HTML
HTML - HyperText Markup Language - is the language used to write web pages
We have avoided writing HTML directly, in favor of Markdown
But you will have to read HTML
In a web browser, right click and “View Source” on a page
HTML Elements
HTML is written as a nested series of elements:
Important Elements
There are many HTML elements; some important ones are:
body: Body (the ‘mean’ of a page)
h1, h2, …: Headers
div: Division (generic container)
p: Paragraph (most text goes in these)
table: Table (often how data is displayed)
ul, ol: Lists (unordered and ordered)
a: Anchors (used for linking)
Important Elements
Other useful elements:
script: Javascript - the code that implements interactivity
style: CSS - formatting and appearance
You won’t use these directly, but they are everywhere
HTML Element Selection
The SelectorGadget can be used to practice selecting elements on web pages
#id will select by ID (“name”)
type will select all elements of that type
.class will select all elements with that class
sel1 sel2 will select elements matching sel2 that are inside a sel1
HTML Anchors
Anchors (a elements) are probably the most important part of HTML
Confusingly, anchors are both links and destinations.
Anchors can reference:
Another page (http://URL)
A particular part of another page (http://URL#place)

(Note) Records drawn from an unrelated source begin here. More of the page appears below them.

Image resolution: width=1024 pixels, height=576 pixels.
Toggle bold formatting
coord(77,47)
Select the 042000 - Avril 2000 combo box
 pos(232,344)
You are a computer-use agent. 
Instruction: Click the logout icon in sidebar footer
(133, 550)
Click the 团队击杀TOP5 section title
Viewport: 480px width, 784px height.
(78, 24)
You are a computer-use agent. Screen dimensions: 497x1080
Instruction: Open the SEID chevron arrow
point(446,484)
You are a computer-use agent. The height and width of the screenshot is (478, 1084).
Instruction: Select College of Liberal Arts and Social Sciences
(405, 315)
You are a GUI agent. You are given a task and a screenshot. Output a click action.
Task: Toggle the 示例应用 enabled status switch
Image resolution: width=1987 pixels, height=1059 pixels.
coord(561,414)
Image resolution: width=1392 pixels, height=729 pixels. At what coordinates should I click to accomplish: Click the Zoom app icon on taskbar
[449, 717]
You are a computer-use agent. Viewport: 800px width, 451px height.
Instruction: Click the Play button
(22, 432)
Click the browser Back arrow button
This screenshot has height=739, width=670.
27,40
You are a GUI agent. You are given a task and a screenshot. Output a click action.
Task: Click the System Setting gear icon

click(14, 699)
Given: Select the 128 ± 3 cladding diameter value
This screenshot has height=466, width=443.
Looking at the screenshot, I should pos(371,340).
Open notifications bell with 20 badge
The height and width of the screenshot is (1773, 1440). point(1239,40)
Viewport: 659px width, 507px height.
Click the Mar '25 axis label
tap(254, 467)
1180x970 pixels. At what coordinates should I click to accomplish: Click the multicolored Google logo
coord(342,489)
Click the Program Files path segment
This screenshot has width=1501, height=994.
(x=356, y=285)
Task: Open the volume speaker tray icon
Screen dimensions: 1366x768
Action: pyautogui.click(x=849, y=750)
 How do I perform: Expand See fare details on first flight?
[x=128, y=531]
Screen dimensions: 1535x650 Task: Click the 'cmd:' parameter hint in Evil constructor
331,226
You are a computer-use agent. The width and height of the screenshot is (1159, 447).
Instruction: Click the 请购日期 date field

A particular part of the same page (#place)
Quarto supports cross-linking with anchors
HTML Anchors
Incoming link anchor:
<a id="#fish"> Content </a>
Links to http://page#fish will go straight to that spot
Outgoing link anchor:
<a href="https://baruch.cuny.edu"> Baruch </a>
Clicking text Baruch will go to Baruch website
HTML Tables
HTML Tables are often used for showing data:
<table> - Top level container
<thead> and <tbody> - Separate header and body
<trow> - Rows
<td> - Table data (cells)
Can be much fancier - will see several examples in exercises
rvest
The rvest package can be used to manipulate HTML in R:
Get HTML by either read_html or resp_body_html if using httr2
Select elements with html_elements("selector")
Same syntax as SelectorGadget
Use html_element if you only want the first
Eventually need to extract content
html_text and html_text2 (removes whitespace)
html_attr gets attribute values (e.g., link targets)
html_table will attempt to parse a table automatically
Example
Using httr2 to get the names of all 5 Mini-Projects
library (rvest)
read_html ("https://michael-weylandt.com/STA9750/miniprojects.html" ) |>
html_element ("#mini-projects" ) |>
html_elements ("h4" ) |>
html_text2 ()
[1] "Mini-Project #00: Course Set-Up"
[2] "Mini-Project #01: Gourmet Cheeseburgers Across the Globe: Exploring the Most Popular Programming on Netflix"
[3] "Mini-Project #02: Making Backyards Affordable for All"
[4] "Mini-Project #03: Visualizing and Maintaining the Green Canopy of NYC"
[5] "Mini-Project #04: Just the Fact(-Check)s, Ma’am!"
Breakout Exercise #01
Return to your breakout rooms for Exercise #01
Use html_element to extract the course table
Use html_table to convert to a data frame
JavaScript Websites
JavaScript is a great tool, but R doesn’t know about it
What you see might not be what R sees
Make sure to consider “raw” HTML
Often ‘hijacks’ important elements to add new features
Focus on standard HTML elements
Breakout Exercise #02
Return to your breakout rooms for Exercise #02
Finding a table in a more complex website
Pulling out desired data
Making a map of results (optional)
Non-Tabular Data
Often, data will not be in a nice table
Need to manually build a data.frame
Build each data frame and ‘combine’
map |> list_rbind() idiom
DATA <- rbind(DATA, NEW_DATA) idiom
Loops
Recall the basic structure of a loop in R:
for (item in container){
do_something_with (item)
}
Accumulate data
all_results <- tibble ()
for (item in container){
new_results <- do_something_with (item)
new_tibble <- tibble (col1= val1, col2= val2)
all_results <- rbind (all_results, new_tibble)
}
Example
Getting info about all pre-assignments
library (rvest)
preassigns <- read_html ("https://michael-weylandt.com/STA9750/preassignments.html" ) |>
html_element ("#pre-assignments" ) |>
html_elements ("section" )
pa_details <- tibble ()
for (pa in preassigns){
name = pa |> html_element ("h4" ) |> html_text2 ()
description = pa |> html_elements ("p:last-of-type" ) |> html_text2 ()
pa_df <- tibble (name = name, description = description)
pa_details <- rbind (pa_details, pa_df)
}
pa_details
Breakout Exercise #03
Return to your breakout rooms for Exercise #03
Examining a multi-page site
Pulling out data from non-tabular elements